> What to work on: Type out the data below in its entirety, exactly as given.

> Material to process:
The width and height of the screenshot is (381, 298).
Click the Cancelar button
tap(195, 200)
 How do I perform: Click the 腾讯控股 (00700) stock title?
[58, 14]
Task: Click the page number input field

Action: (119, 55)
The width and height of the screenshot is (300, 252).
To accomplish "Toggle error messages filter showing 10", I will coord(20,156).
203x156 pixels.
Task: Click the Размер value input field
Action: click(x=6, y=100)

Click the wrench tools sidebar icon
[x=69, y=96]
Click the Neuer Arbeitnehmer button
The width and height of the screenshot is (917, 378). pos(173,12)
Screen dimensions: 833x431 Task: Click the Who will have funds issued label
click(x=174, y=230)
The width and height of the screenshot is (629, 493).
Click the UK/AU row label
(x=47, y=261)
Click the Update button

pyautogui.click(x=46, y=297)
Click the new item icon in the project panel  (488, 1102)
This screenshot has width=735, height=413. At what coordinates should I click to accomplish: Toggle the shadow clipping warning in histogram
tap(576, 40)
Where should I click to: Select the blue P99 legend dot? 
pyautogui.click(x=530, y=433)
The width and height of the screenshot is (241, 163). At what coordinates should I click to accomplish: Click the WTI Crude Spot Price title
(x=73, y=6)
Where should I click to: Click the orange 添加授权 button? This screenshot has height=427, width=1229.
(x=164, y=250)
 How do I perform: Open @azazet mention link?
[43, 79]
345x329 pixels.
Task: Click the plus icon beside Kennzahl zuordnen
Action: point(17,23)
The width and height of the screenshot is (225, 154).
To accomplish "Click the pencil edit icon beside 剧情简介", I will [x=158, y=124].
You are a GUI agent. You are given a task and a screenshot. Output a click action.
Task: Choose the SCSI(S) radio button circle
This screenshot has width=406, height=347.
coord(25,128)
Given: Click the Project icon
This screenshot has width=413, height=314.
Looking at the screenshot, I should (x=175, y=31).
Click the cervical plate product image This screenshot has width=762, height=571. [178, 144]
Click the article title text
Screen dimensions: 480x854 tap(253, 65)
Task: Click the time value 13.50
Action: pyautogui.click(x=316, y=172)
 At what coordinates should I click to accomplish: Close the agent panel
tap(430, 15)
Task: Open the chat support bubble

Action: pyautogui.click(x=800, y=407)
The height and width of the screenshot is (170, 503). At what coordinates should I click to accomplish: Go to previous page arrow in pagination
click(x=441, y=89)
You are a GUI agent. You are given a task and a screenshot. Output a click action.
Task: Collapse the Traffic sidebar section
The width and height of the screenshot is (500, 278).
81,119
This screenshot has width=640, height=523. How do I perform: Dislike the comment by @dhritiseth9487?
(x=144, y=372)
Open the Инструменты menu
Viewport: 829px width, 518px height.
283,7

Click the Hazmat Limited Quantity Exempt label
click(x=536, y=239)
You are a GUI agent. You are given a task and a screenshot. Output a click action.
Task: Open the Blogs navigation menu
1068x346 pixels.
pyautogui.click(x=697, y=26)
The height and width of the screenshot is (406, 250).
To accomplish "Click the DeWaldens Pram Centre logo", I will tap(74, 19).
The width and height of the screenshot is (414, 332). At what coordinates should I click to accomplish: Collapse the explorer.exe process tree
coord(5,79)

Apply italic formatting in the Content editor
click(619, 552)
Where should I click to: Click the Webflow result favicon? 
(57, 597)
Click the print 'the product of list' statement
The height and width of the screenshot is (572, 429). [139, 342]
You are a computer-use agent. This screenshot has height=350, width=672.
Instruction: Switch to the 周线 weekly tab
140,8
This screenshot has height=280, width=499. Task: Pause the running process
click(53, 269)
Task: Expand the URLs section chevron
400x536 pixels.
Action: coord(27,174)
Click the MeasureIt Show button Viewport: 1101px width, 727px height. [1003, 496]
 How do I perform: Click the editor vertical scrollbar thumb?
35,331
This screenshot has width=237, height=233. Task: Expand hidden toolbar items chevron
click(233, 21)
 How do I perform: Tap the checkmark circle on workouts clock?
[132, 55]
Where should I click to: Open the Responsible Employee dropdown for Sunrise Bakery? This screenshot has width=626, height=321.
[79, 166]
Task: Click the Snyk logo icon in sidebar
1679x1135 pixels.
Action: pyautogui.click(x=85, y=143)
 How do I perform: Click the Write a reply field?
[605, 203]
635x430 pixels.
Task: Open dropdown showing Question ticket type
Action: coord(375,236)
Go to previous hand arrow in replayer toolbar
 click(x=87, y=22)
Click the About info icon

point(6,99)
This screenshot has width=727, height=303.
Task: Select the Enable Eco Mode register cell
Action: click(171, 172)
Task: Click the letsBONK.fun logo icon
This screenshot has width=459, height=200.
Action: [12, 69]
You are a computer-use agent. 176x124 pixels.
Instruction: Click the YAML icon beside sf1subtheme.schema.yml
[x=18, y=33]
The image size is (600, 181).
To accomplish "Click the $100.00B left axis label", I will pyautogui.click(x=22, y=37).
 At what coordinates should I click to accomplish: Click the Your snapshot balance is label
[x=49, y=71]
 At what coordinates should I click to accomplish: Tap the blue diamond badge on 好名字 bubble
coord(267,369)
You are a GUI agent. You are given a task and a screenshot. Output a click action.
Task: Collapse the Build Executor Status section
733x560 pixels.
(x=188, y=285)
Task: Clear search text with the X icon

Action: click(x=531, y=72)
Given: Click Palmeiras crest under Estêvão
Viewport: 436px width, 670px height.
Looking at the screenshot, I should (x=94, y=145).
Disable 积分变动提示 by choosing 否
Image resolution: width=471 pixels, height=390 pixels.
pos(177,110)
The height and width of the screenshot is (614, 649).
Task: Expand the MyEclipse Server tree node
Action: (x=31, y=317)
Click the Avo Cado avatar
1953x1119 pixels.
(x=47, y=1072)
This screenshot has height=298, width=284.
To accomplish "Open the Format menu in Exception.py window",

> Solution below:
The width and height of the screenshot is (381, 298).
Click the Cancelar button
tap(195, 200)
 How do I perform: Click the 腾讯控股 (00700) stock title?
[58, 14]
Task: Click the page number input field

Action: (119, 55)
The width and height of the screenshot is (300, 252).
To accomplish "Toggle error messages filter showing 10", I will coord(20,156).
203x156 pixels.
Task: Click the Размер value input field
Action: click(x=6, y=100)

Click the wrench tools sidebar icon
[x=69, y=96]
Click the Neuer Arbeitnehmer button
The width and height of the screenshot is (917, 378). pos(173,12)
Screen dimensions: 833x431 Task: Click the Who will have funds issued label
click(x=174, y=230)
The width and height of the screenshot is (629, 493).
Click the UK/AU row label
(x=47, y=261)
Click the Update button

pyautogui.click(x=46, y=297)
Click the new item icon in the project panel  (488, 1102)
This screenshot has width=735, height=413. At what coordinates should I click to accomplish: Toggle the shadow clipping warning in histogram
tap(576, 40)
Where should I click to: Select the blue P99 legend dot? 
pyautogui.click(x=530, y=433)
The width and height of the screenshot is (241, 163). At what coordinates should I click to accomplish: Click the WTI Crude Spot Price title
(x=73, y=6)
Where should I click to: Click the orange 添加授权 button? This screenshot has height=427, width=1229.
(x=164, y=250)
 How do I perform: Open @azazet mention link?
[43, 79]
345x329 pixels.
Task: Click the plus icon beside Kennzahl zuordnen
Action: point(17,23)
The width and height of the screenshot is (225, 154).
To accomplish "Click the pencil edit icon beside 剧情简介", I will [x=158, y=124].
You are a GUI agent. You are given a task and a screenshot. Output a click action.
Task: Choose the SCSI(S) radio button circle
This screenshot has width=406, height=347.
coord(25,128)
Given: Click the Project icon
This screenshot has width=413, height=314.
Looking at the screenshot, I should (x=175, y=31).
Click the cervical plate product image This screenshot has width=762, height=571. [178, 144]
Click the article title text
Screen dimensions: 480x854 tap(253, 65)
Task: Click the time value 13.50
Action: pyautogui.click(x=316, y=172)
 At what coordinates should I click to accomplish: Close the agent panel
tap(430, 15)
Task: Open the chat support bubble

Action: pyautogui.click(x=800, y=407)
The height and width of the screenshot is (170, 503). At what coordinates should I click to accomplish: Go to previous page arrow in pagination
click(x=441, y=89)
You are a GUI agent. You are given a task and a screenshot. Output a click action.
Task: Collapse the Traffic sidebar section
The width and height of the screenshot is (500, 278).
81,119
This screenshot has width=640, height=523. How do I perform: Dislike the comment by @dhritiseth9487?
(x=144, y=372)
Open the Инструменты menu
Viewport: 829px width, 518px height.
283,7

Click the Hazmat Limited Quantity Exempt label
click(x=536, y=239)
You are a GUI agent. You are given a task and a screenshot. Output a click action.
Task: Open the Blogs navigation menu
1068x346 pixels.
pyautogui.click(x=697, y=26)
The height and width of the screenshot is (406, 250).
To accomplish "Click the DeWaldens Pram Centre logo", I will tap(74, 19).
The width and height of the screenshot is (414, 332). At what coordinates should I click to accomplish: Collapse the explorer.exe process tree
coord(5,79)

Apply italic formatting in the Content editor
click(619, 552)
Where should I click to: Click the Webflow result favicon? 
(57, 597)
Click the print 'the product of list' statement
The height and width of the screenshot is (572, 429). [139, 342]
You are a computer-use agent. This screenshot has height=350, width=672.
Instruction: Switch to the 周线 weekly tab
140,8
This screenshot has height=280, width=499. Task: Pause the running process
click(53, 269)
Task: Expand the URLs section chevron
400x536 pixels.
Action: coord(27,174)
Click the MeasureIt Show button Viewport: 1101px width, 727px height. [1003, 496]
 How do I perform: Click the editor vertical scrollbar thumb?
35,331
This screenshot has width=237, height=233. Task: Expand hidden toolbar items chevron
click(233, 21)
 How do I perform: Tap the checkmark circle on workouts clock?
[132, 55]
Where should I click to: Open the Responsible Employee dropdown for Sunrise Bakery? This screenshot has width=626, height=321.
[79, 166]
Task: Click the Snyk logo icon in sidebar
1679x1135 pixels.
Action: pyautogui.click(x=85, y=143)
 How do I perform: Click the Write a reply field?
[605, 203]
635x430 pixels.
Task: Open dropdown showing Question ticket type
Action: coord(375,236)
Go to previous hand arrow in replayer toolbar
 click(x=87, y=22)
Click the About info icon

point(6,99)
This screenshot has width=727, height=303.
Task: Select the Enable Eco Mode register cell
Action: click(171, 172)
Task: Click the letsBONK.fun logo icon
This screenshot has width=459, height=200.
Action: [12, 69]
You are a computer-use agent. 176x124 pixels.
Instruction: Click the YAML icon beside sf1subtheme.schema.yml
[x=18, y=33]
The image size is (600, 181).
To accomplish "Click the $100.00B left axis label", I will pyautogui.click(x=22, y=37).
 At what coordinates should I click to accomplish: Click the Your snapshot balance is label
[x=49, y=71]
 At what coordinates should I click to accomplish: Tap the blue diamond badge on 好名字 bubble
coord(267,369)
You are a GUI agent. You are given a task and a screenshot. Output a click action.
Task: Collapse the Build Executor Status section
733x560 pixels.
(x=188, y=285)
Task: Clear search text with the X icon

Action: click(x=531, y=72)
Given: Click Palmeiras crest under Estêvão
Viewport: 436px width, 670px height.
Looking at the screenshot, I should (x=94, y=145).
Disable 积分变动提示 by choosing 否
Image resolution: width=471 pixels, height=390 pixels.
pos(177,110)
The height and width of the screenshot is (614, 649).
Task: Expand the MyEclipse Server tree node
Action: (x=31, y=317)
Click the Avo Cado avatar
1953x1119 pixels.
(x=47, y=1072)
This screenshot has height=298, width=284.
To accomplish "Open the Format menu in Exception.py window",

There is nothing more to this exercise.